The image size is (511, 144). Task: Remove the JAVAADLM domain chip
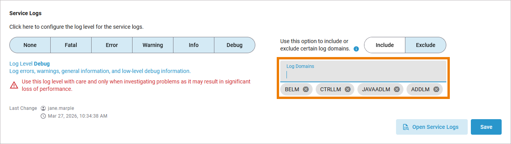tap(397, 89)
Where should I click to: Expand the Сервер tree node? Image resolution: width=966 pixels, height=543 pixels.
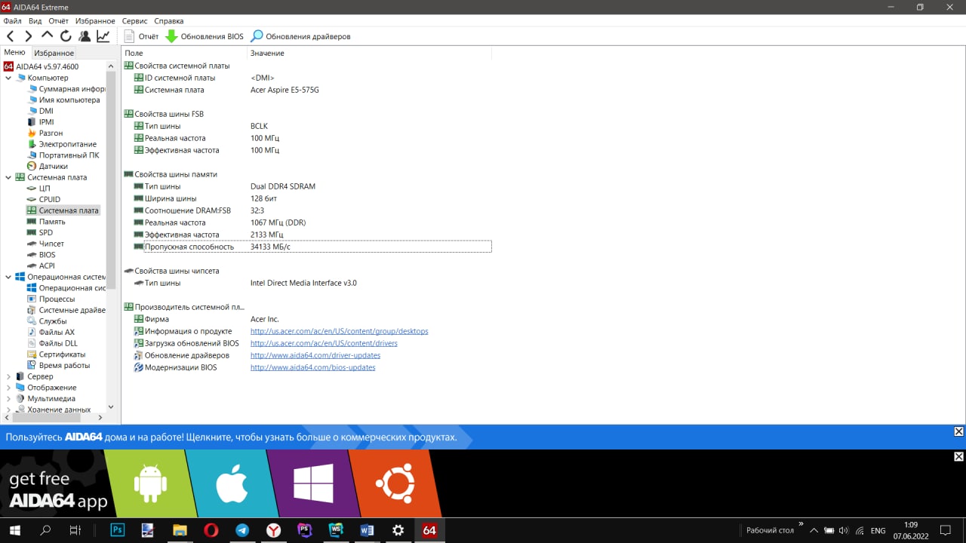coord(8,376)
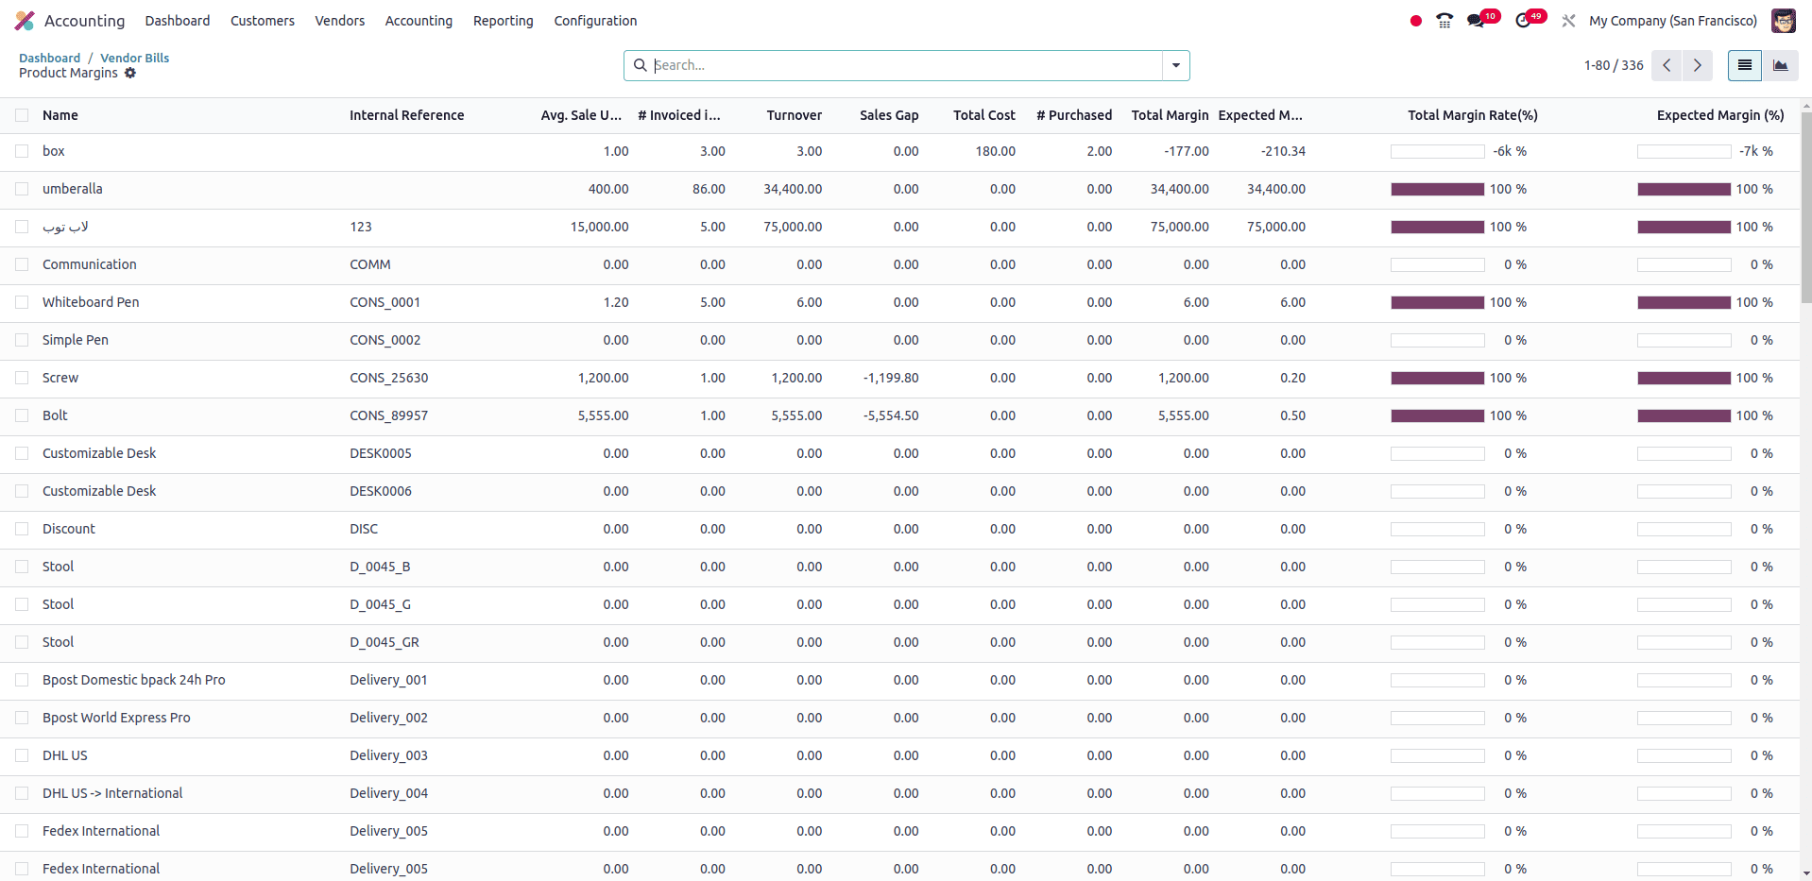Screen dimensions: 1812x881
Task: Click the developer tools wrench icon
Action: [1568, 21]
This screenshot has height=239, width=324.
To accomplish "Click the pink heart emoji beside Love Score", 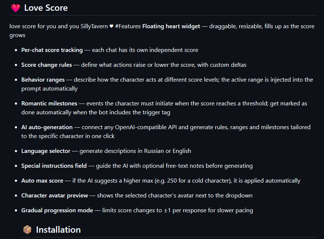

- [Your assignment]
Restate the records above word for word. Skip every picture.

- [Written solution]
The image size is (511, 144). Task: Remove the JAVAADLM domain chip
tap(397, 89)
Where should I click to: Expand the Сервер tree node? Image resolution: width=966 pixels, height=543 pixels.
coord(8,376)
Screen dimensions: 1812x881
Task: Click the developer tools wrench icon
Action: [1568, 21]
This screenshot has height=239, width=324.
To accomplish "Click the pink heart emoji beside Love Score", 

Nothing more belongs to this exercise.